Voilà qui annonce clairement les deux aspects essentiels du fiilm : le bon, la réussite de la recréation de l'univers graphique de Tardi, et le mauvais, la dénaturation de la tonalité du récit. Côté visuel, Besson a manifesté une fidélité très appréciable à de nombreuses planches de la B.D., allant jusqu'à reprendre les mêmes cadrages et les mêmes angles ; il est aussi fidèle au goût du dessinateur pour les monuments de Paris : le Jardin des Plantes, le Louvre, l'Elysée, aidé par la photographie de Thierry Arbogast. Cette fidélité se manifeste dans de nombreux détails, comme la chaudière en zinc qui fournit l'eau de la baignoire d'Adèle.

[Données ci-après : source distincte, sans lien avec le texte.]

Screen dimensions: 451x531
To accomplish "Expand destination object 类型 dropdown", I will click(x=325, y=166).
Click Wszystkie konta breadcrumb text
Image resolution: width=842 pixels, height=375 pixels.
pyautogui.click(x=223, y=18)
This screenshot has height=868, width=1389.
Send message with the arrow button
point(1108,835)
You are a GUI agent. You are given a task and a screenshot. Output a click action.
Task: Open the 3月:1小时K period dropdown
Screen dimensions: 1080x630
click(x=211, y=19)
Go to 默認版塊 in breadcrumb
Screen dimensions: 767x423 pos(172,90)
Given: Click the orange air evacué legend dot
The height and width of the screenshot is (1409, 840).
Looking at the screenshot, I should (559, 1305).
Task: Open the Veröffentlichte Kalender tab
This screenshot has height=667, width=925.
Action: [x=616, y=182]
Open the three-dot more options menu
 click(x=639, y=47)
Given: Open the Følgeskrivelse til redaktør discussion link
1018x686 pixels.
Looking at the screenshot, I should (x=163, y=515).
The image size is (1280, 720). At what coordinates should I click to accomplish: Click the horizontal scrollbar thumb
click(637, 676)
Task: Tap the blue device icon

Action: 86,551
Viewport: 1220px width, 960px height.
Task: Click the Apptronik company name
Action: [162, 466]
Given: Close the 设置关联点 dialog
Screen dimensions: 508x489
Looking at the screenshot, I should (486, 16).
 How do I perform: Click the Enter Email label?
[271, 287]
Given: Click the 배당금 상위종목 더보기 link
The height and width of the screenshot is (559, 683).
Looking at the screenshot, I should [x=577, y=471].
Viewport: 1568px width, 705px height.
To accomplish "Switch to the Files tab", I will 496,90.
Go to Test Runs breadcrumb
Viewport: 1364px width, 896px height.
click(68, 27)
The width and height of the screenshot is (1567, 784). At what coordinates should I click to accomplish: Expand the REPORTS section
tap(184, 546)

Autre réussite : l'animation des personnages (je reviendrais après sur Adèle). Mathieu Amalric, méconnaissable, incarne un Dieuleveult très convaincant de haine et de folie ; Jean-Paul Rouve n'a pas eu de grands efforts de grimage à faire, vu sa ressemblance avec le Justin de Saint-Hubert dessiné par Tardi. Jacky Nercessian en Espérandieu et Philippe Nahon en Ménard sont eux-aussi très fidèles à leurs modèles de papier. Mais le plus réussi est sans doute Gilles Lellouche dans le rôle de l'inspecteur Caponi, celui dont Tardi se demande à la fin du premier épisode "L'Inspecteur Caponi ne risque-t-il pas de devenir efficace à force d'essuyer échec sur échec ?"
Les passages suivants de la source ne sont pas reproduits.